Former Arkansas Gov. Mike Huckabee was among the first to protest identifying suspects in shooting rampages, such as the one in Aurora, Colo., little more than a week ago.

Huckabee, appearing on a weekend Fox and Friends newscast, said he would not mention the name of the man in custody on his TV show later that day. It gives such people the notoriety and they crave, he said. And it takes away from remembering and honoring the victims who died or were seriously hurt in the movie theater's screening of "The Dark Knight Rises," the latest in the Batman series.

Without doubt, the American public's curiosity reaches a high pitch as we try to understand what would motivate anyone to walk into a crowded theater and open fire, killing 12 people, one a 6-year-old child, and wounding so many others who simply wanted to relax and watch a movie.

In the days that followed, we asked over and over "Why?" Then, on the Monday after the massacre, we had our first glimpse of the suspect when he appeared in court - motionless, a deadpan expression on his face, overshadowed by his crop of orange-red hair.

That image has been broadcast across television screens and published in newspapers over and over again since his first public appearance after the shootings.

Enough, we say, of subjecting us to this image - at least for now. Give all of us, especially the families of the victims, a chance to begin healing from this horrific tragedy.

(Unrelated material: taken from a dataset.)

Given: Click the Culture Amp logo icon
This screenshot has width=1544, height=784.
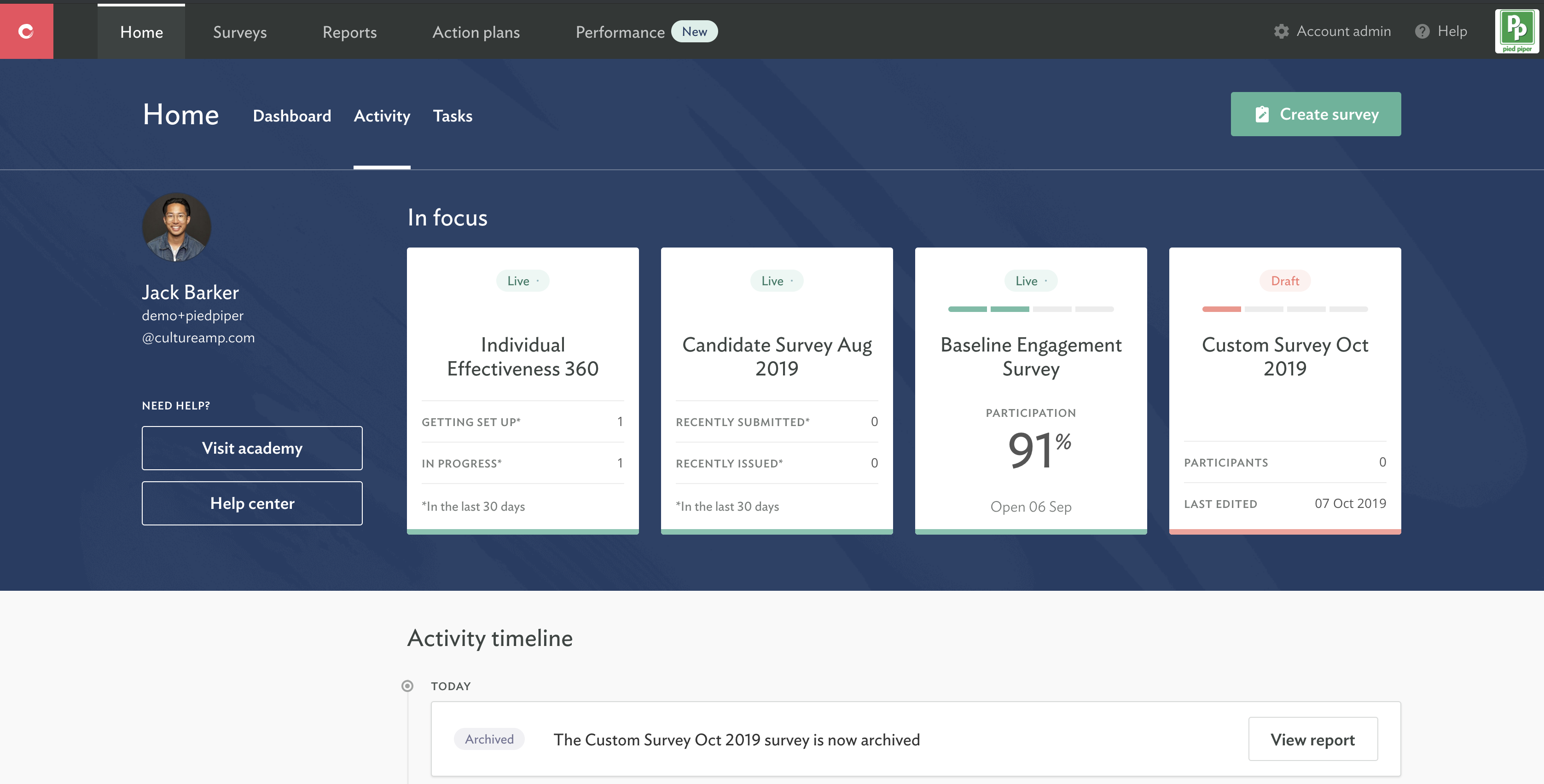Looking at the screenshot, I should [26, 31].
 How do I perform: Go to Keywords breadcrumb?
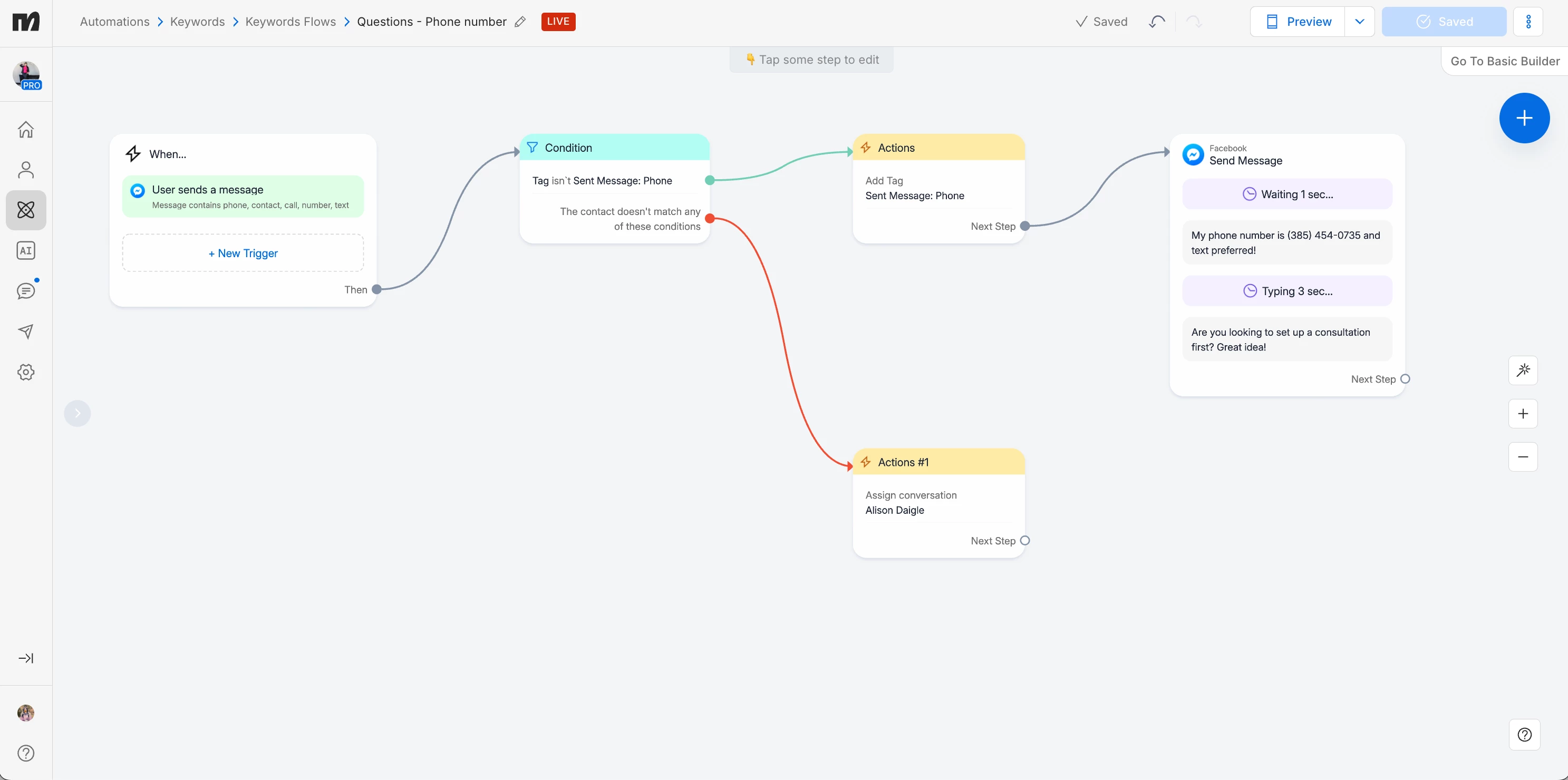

The Clayton County, Georgia, Sheriff's Office explored the phenomenon of mass shootings in 2008, including the fantasy in shooters' imaginations about making headline news.

While we don't know how much access the incarcerated suspect in the Colorado gunfire has to the media, it's quite possible that he is somewhat aware of how much his name and face are being bandied about now and will be in days to come.

Let's not allow these suspects their glory days. Rather, let's focus on the victims left in paths of devastation and honor and respect them for the goodness they brought into the lives of so many. The people who died, the people who threw their bodies over others to save them from gunfire, the police, firefighters and others who responded to this emergency of such magnitude are the ones who deserve our gratitude. They are the true heroes.

People who commit heinous crimes don't deserve a single minute of fame.